Ao constatar que as crianças internadas com doença oncológica se debatem com ansiedade e elevado sedentarismo, o investigador desenvolveu a sua tese de mestrado em Oncologia no Instituto de Ciências Biomédicas de Abel Salazar (ICBAS) e no Instituto Português de Oncologia (IPO), idealizando um “jogo sério” em 2D – para tablets e smartphones – onde os jogadores (dos 6 aos 10 anos) são desafiados a desmitificar a doença e a melhorar a sua condição física.

O HOPE conta a história de uma criança que, ao longo de vários níveis, percorrendo diferentes espaços (hospital, casa e escola) e contando com vários aliados (a família, o médico, os enfermeiros…), luta contra o cancro como um super-herói lutaria contra os maus da fita. Recorrendo a uma tecnologia inovadora que deteta os movimentos das crianças, o jogo inclui ainda uma parte de entretenimento que integra a prática de exercício físico, para que os utilizadores consigam melhorar a sua condição física, respondendo mais eficazmente aos tratamentos.

A interatividade e o design apelativo são algumas das mais-valias do videojogo, que foi comprovada através da realização de testes de usabilidade em crianças com e sem cancro. Hernâni Zão Oliveira salienta que o objetivo do jogo é “cativar a atenção dos mais novos e fazer com que o período de tempo que passam no hospital, em casa e na escola seja mais saudável e produtivo”. O investigador espera ter as aplicações disponíveis no último semestre de 2018.

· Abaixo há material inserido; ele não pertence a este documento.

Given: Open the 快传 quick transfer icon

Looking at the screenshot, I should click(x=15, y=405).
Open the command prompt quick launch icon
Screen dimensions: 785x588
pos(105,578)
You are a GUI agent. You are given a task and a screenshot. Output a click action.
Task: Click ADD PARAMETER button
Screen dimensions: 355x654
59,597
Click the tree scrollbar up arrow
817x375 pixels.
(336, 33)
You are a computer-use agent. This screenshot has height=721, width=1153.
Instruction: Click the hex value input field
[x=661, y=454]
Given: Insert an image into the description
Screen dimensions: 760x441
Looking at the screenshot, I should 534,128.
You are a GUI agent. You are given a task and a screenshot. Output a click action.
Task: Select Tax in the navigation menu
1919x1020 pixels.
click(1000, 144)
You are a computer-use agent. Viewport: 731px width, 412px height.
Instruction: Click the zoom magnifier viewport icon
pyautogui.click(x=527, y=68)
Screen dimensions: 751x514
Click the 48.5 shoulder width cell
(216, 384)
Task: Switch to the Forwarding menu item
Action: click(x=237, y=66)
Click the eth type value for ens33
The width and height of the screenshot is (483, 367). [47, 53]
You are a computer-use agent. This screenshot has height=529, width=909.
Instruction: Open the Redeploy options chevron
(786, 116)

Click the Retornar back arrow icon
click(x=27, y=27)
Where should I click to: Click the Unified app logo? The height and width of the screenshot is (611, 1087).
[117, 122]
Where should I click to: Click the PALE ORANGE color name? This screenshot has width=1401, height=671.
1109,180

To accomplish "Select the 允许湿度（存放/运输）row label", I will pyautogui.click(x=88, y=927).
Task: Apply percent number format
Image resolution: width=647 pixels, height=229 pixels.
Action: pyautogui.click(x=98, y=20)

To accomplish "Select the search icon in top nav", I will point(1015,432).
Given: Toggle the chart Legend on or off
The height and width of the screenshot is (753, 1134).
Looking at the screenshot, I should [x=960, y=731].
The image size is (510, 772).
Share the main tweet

No concurso participaram 160 projetos, oriundos de 21 países. A final decorreu a 15 de novembro, durante a conferência anual da União Internacional para o Controlo do Cancro – World Cancer Leaders’ Summit -, no México. Para Hernâni Zão Oliveira, ter ganho este prémio é um “importante reconhecimento” para divulgar a nível nacional e internacional o potencial português no desenvolvimento de projetos multidisciplinares na área da inovação em literacia em saúde.